Risk and Reward: AI Enables Active Financial Crime Risk Assessment

Adverse media is openly available, continually updated, and provides a wealth of information, but it remains underused in financial crime risk assessments, writes Daniel Banes.

Artificial Intelligence (AI) adoption by banks to power their ongoing mission to protect the financial system against financial crime has advanced from “scrutinised” to “accepted” to “expected” in just a few years.

The Monetary Authority of Singapore (MAS) and Hong Kong Monetary Authority (HKMA) have each released principles for the use of AI in the financial sector[1] and have continued to engage the industry through forums, circulars, newsletters, speeches, and guidance papers on the application of AI for AML/CFT[2].
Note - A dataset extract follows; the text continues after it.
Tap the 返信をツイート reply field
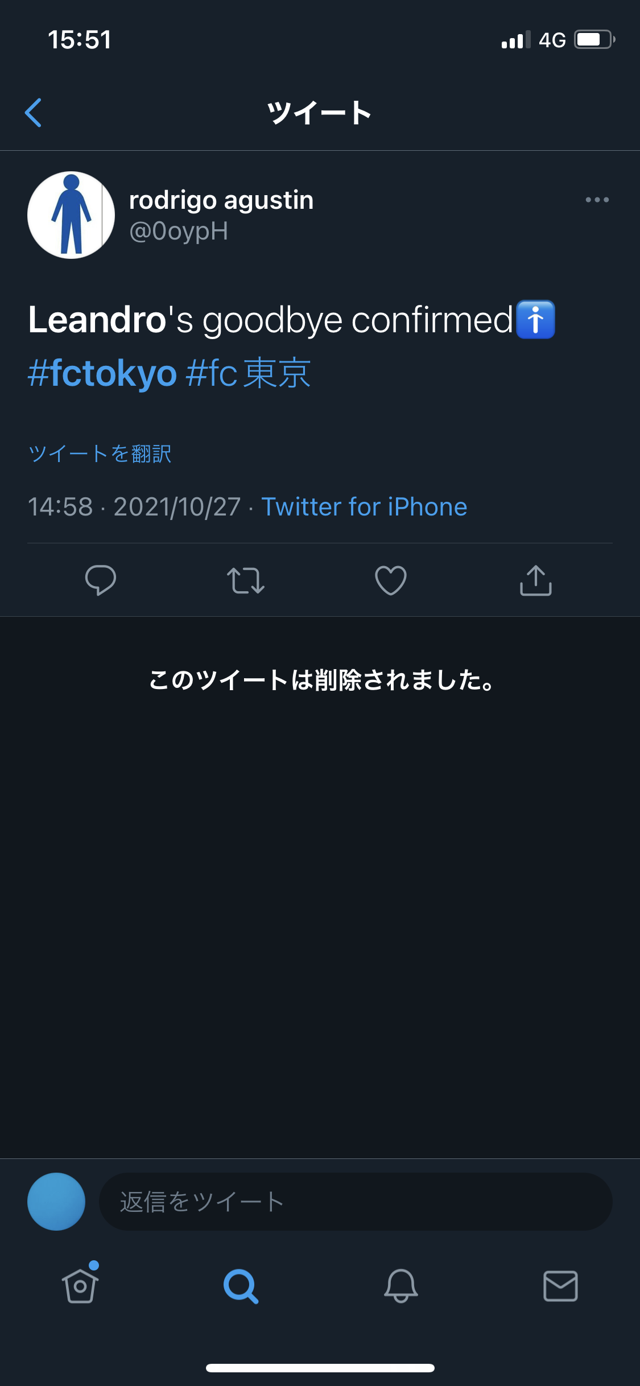Image resolution: width=640 pixels, height=1386 pixels. click(356, 1202)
The message is clear: the regulators are seeking ways to inspire the financial industry to fully embrace AI and data analytics for more efficient and effective programs.

By any measure, there is room for improvement in current financial crime risk detection and mitigation effectiveness. Although large investments and enhancements have been made over the last several years, there has been a marginal impact on money laundered, evidenced by the amount of criminal proceeds forfeited compared to the estimated funds laundered globally (2 to 5 percent of global GDP, estimated by the United Nations Office on Drugs and Crime[3]).
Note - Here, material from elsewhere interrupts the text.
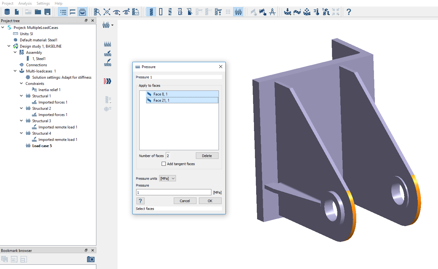
Task: Click the question mark help toolbar icon
Action: (349, 12)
This should come as no surprise: Banks will continue to play catch-up until they are able to effectively leverage available data to fight financial crime – a steer that regulators continue to urge.

Blind spots in plain sight

One of the key financial crime risk data points is openly available and continually updated yet commonly underused: adverse media. To make a dent in the trillions of dollars laundered through the financial system each year, we need to better harness the full global effort to expose criminal behavior; that includes the investigations and reporting by journalists, governments, and publications by local media outlets.

In the digital age, the low-hanging fruits of their labour are available on the open web in real-time. While banks have incorporated some adverse media analysis in their AML/CFT processes, current controls tend to lack review frequency and coverage; two critical elements needed to take full advantage of this wealth of information. With proven AI-powered tools now available, realising the effectiveness benefits from enhanced frequency and coverage will soon be “expected” for compliance programmes.

Frequency. Bank customers’ lives are dynamic and adverse media is correspondingly updated, yet banks continue to rely on static data retrieved at customer onboarding or periodic review to make financial crime risk assessments. This is a fundamental flaw –  a risk assessment made on today’s information is already out of date once a new event is reported tomorrow.

Under the current process, that reported event—instantly available for assessment—awaits discovery until the point of the next customer review, whether that be in six months when a review is triggered by another financial crime control, in a year when the scheduled periodic review occurs, or even longer for perceived medium and low-risk customers.

So, even if a material financial crime is reported the day after a customer’s onboarding, that knowable risk remains unnoticed, allowing a criminal unfettered access to the financial system for an extended period of time.

Coverage. From the front-page headline stories published by global media outlets to the back-page articles in little-known local newspapers, adverse media is reported in large and small markets, in various languages, every day. While it is expected that relationship managers would notice global headline news related to their customers, some banks look to a single data or watchlist provider to uncover the rest.

However, there is both an ever-increasing time gap between the point at which an adverse event is published in the digital domain and the time it takes for that event to appear on a watchlist, and an information gap between the data available on a watchlist and the information available from across the digital domain. Watchlist data, while useful as one of several sources, only covers a fraction of the total sum of data available, putting a ceiling on programme effectiveness if used alone.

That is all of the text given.